Problems to solve:
1 - Can you reproduce the reader comments from "I came back" up to and including "stories with us.", substituting "worry" for "anxiety" wherever it occurs?
2 - Which people are mentioned by name in the reader comments?

Selected text:
By the way…I’m glad you reminded me to tell you this truth…I’ve never met you, just read your blog, but Maddie’s life, shared through this site, matters to me, and I am so glad I got to hear about her through you.
Cole’s life meant something to me. I actually sent his folks a card to tell them how:
The day that Jen posted the stats on how many people wrote, emailed and called re: Cole, I was really having a hard time. Seeing the numbers of people who mobilized to help this little boy have a good birthday MADE MY DAY. And I needed it.
I came back to this because it made me think. (I went back to counseling because I never got over my grief of losing my grandma and it makes my anxiety flair up horribly and that has affected huge portions of my life.) I never realized that I do the same thing. When people talk about the grandma’s I get so incredibly jealous. I think “at least you have her”. Or if their grandma died suddenly I thought “at least you didn’t have to watch her die in front of you” but I didn’t realize they were probably thinking I was “prepared”. And I didn’t think that their grandma was “yanked away”. so as always, you made me think.
As I come upon the 9th anniversary of my gram’s passing my anxiety is better. And I wanted to tell you, it’s really helped me, you sharing your stories with us.
As someone who works in the field of pediatric palliative care, I thank you for writing this, Heather. I thank you for sharing these pieces of your very personal grief journey. I take these stories with me as I care for my own patients and their families and you’ve taught me so much. I’m able to better care for these patients and families because of it. You, Mike, Maddie and Annie are making a difference in the lives of people that you may never get the opportunity to meet. I thank you, they thank you. I think almost every family in my line of work has wanted to know that their child’s life, their family’s story, mattered. I hope you get the chance to one day meet Cole’s family and get to tell them that his life and his story mattered to you. I bet they’d appreciate that.

Given information:
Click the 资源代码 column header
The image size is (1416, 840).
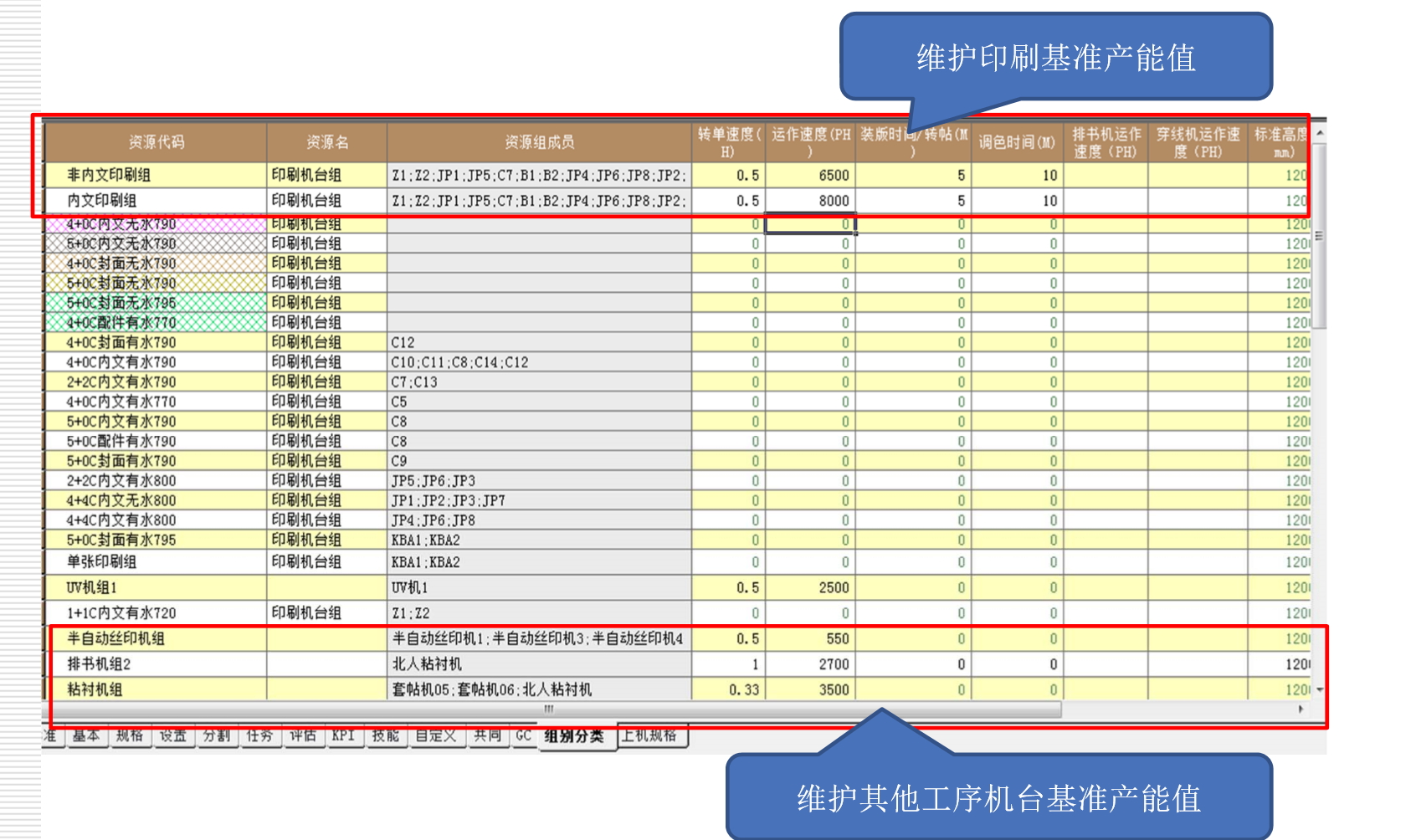coord(156,142)
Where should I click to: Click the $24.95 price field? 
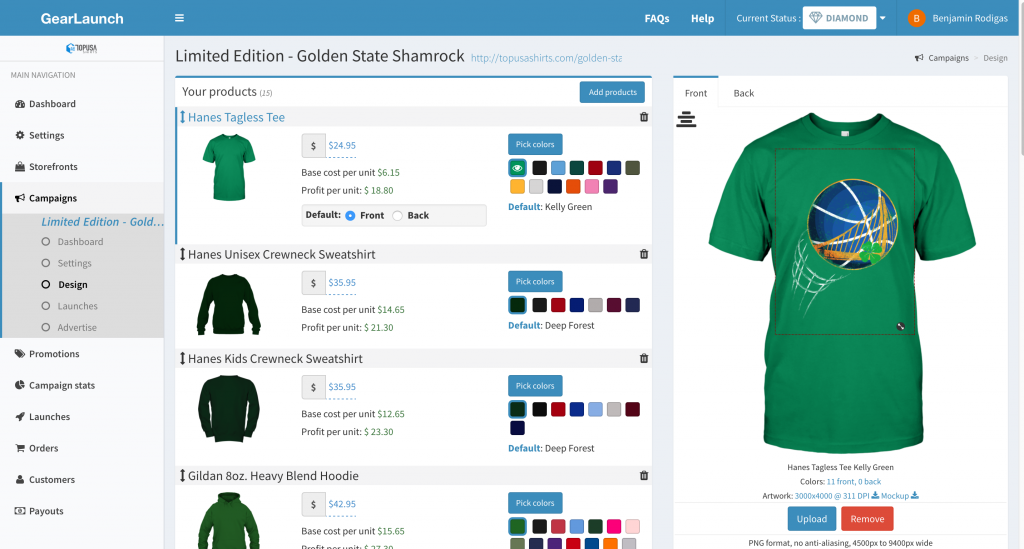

List of solutions:
1 -
I came back to this because it made me think. (I went back to counseling because I never got over my grief of losing my grandma and it makes my worry flair up horribly and that has affected huge portions of my life.) I never realized that I do the same thing. When people talk about the grandma’s I get so incredibly jealous. I think “at least you have her”. Or if their grandma died suddenly I thought “at least you didn’t have to watch her die in front of you” but I didn’t realize they were probably thinking I was “prepared”. And I didn’t think that their grandma was “yanked away”. so as always, you made me think.
As I come upon the 9th anniversary of my gram’s passing my worry is better. And I wanted to tell you, it’s really helped me, you sharing your stories with us.

2 - Maddie, Cole, Jen, Heather, Mike, Annie